Nadines Beziehung muss sich dennoch oft an der Filmhandlung von „Nicht ohne meine Tochter“ messen lassen. „Klar, nerven mich die ständigen und ewig gleichen Fragen“, erzählt Nadine, „gerade weil es immer dieselben sind. Fragen, die beweisen, dass die Menschen nur wenig über die Kultur wissen, aber in der Regel nur nach der Bestätigung ihrer Vorurteile suchen und gar nichts Neues lernen wollen.“
Ohne Kompromisse geht es aber auch in einer binationalen Beziehung nicht. Denn Nadine ist ein richtiger Dickkopf ist, wie sie lachend zugibt. „Doch Karim bemüht sich schließlich ebenso wie ich. Und wenn manchmal ein Streit unvermeidlich wird, dann ist das doch von Zeit zu Zeit ganz normal.“
Umso mehr belasten sie die skeptischen Kommentare ihrer Umwelt. „Als wäre eine bestimmte Herkunft, eine bestimmte Religionszugehörigkeit ein Makel.“ Dabei bemerkt Nadine, dass viele es sich in ihrer Doppelmoral sehr bequem eingerichtet haben. „Einerseits tun sie aufgeklärt und geben sich sehr offen. Niemals würden sie bestätigen, dass sie Vorurteile haben. Aber andererseits lassen sie uns genau spüren, dass wir eigentlich nicht zusammen sein sollten oder, dass es ihnen suspekt ist.“
Nach dem ersten Kennenlernen schwinden die Vorurteile
Die Bedenken ihrer Freunde haben sich nach der ersten gemeinsam durchzechten Party verflüchtigt und auch ihre Familie ist offener geworden.

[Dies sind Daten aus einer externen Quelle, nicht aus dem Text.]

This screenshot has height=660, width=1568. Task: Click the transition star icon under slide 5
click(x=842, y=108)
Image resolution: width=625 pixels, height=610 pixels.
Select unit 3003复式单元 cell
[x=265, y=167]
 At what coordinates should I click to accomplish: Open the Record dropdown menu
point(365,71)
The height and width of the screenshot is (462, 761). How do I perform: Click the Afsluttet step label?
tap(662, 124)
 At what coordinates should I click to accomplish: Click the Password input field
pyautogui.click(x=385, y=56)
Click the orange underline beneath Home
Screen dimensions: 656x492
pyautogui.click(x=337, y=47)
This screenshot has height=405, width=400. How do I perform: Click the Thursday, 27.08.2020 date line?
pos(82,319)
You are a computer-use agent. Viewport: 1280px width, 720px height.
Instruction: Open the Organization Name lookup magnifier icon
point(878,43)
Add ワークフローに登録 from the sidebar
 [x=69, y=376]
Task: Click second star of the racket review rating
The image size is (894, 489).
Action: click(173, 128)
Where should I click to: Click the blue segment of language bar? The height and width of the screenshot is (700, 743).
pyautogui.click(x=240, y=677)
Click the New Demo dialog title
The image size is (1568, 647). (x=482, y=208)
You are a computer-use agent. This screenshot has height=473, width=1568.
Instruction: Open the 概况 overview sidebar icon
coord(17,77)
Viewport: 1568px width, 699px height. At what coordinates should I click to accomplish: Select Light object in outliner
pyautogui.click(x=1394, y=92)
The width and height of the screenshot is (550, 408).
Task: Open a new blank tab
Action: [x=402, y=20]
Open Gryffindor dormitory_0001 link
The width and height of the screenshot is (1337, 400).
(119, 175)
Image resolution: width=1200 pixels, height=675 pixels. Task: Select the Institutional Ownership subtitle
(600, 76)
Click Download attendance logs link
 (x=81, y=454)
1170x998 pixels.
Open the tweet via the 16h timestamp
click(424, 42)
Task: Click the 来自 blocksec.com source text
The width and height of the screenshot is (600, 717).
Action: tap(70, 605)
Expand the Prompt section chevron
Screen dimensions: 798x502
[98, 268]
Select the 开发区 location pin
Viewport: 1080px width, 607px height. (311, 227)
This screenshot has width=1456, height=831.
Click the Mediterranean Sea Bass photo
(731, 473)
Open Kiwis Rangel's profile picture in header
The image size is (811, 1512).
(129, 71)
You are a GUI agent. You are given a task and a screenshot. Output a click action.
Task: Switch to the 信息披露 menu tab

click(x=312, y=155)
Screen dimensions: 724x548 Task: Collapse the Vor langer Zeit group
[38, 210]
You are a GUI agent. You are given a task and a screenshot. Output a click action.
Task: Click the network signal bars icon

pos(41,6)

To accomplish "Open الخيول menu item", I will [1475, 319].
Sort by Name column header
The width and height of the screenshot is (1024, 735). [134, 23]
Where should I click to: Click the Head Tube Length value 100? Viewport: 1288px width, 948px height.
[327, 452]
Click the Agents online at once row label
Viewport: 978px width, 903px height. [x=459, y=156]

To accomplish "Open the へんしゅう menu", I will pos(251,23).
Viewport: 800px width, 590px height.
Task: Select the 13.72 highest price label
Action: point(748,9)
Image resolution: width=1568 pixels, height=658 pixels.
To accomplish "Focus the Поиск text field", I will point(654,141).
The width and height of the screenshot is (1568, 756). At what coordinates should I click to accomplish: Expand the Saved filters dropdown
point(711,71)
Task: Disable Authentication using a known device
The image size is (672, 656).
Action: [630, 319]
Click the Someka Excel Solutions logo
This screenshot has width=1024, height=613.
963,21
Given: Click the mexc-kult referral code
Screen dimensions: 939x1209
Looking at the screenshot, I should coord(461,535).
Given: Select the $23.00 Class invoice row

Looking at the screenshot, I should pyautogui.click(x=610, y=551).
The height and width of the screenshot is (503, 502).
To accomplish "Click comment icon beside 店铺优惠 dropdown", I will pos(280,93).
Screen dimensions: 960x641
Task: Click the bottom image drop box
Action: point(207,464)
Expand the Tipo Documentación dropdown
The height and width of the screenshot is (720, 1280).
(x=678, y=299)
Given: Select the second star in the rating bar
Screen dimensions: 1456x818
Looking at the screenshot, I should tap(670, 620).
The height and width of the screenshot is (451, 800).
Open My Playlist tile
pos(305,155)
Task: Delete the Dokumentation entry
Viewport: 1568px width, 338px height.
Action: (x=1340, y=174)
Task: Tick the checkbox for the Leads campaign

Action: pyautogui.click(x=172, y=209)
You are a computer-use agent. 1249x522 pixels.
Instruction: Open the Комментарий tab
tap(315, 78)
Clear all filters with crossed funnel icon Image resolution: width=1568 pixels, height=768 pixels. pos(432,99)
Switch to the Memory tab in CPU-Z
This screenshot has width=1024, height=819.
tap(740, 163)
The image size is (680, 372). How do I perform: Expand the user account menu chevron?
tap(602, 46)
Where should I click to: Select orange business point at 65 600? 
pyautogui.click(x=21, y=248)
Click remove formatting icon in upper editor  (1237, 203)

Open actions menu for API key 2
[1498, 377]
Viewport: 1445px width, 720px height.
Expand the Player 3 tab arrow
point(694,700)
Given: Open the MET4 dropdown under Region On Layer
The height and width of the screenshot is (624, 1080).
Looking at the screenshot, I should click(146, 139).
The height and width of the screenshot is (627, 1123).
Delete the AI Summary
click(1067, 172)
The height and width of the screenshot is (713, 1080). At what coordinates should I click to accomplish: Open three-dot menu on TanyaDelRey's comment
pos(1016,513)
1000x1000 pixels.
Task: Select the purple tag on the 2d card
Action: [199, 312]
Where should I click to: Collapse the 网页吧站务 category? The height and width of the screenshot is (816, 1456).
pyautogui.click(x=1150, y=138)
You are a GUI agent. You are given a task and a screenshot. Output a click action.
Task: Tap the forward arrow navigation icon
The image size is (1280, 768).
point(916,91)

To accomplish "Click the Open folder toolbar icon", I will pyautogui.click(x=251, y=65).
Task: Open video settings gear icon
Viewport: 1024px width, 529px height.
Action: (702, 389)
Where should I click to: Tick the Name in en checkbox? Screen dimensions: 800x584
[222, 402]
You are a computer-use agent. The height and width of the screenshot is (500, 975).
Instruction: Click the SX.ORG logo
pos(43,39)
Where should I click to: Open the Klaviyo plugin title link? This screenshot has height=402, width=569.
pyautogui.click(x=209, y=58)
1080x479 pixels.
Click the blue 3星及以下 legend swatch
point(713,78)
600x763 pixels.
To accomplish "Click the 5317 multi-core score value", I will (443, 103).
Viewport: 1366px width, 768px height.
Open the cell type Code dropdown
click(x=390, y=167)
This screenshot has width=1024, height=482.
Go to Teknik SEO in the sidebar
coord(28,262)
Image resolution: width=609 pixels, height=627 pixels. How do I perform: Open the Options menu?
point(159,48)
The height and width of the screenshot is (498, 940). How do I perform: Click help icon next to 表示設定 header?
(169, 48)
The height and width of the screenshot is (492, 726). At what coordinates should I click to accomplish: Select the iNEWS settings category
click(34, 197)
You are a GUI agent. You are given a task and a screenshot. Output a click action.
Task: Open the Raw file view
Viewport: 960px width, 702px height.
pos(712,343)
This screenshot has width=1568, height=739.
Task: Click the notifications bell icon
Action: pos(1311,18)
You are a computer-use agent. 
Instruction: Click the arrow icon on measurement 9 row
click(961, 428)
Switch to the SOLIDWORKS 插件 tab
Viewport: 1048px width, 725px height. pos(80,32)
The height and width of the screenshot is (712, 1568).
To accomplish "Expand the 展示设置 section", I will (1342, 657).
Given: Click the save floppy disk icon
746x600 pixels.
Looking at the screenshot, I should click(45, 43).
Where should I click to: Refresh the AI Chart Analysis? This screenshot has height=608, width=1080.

Schade ist es aber doch, dass sie immer erst Aufklärungsarbeit leisten muss, bevor ihr Freund akzeptiert wird. „Andererseits ist es rührend zu sehen, wie meine Mutter das Essen zubereitet und stolz von ihrem Einkauf berichtet, bei dem sie peinlichst auf Zutaten ohne Schweinefleisch geachtet hat.“
Nadine und Karim haben das Thema der Religion gleich zu Beginn ihrer Beziehung diskutiert – etwas, was normalerweise zwischen zwei Frischverliebten nicht gleich zur Sprache gebracht wird. „Karim ist gläubig, aber er respektiert, dass ich meine eigene Religion habe, auch wenn die mir persönlich nicht so wichtig ist.“ Und fügt dann lachend hinzu: „Zum typischen Bild, das viele von einem Araber haben: Ich bin wohl eifersüchtiger auf Karim als umgekehrt.“
Laut IAF haben im Jahr 2006 rund 840 Frauen mit deutscher Staatsangehörigkeit einem marokkanischem Mann das Ja-Wort gegeben. Immerhin 65 mehr, als im Vorjahr. „Doch was ist schon deutsch?“, fragt Nadine nachdenklich. „Schließlich besitzt Karim auch die deutsche Staatsangehörigkeit.“ Das Paar würde in der Statistik daher noch nicht einmal erwähnt.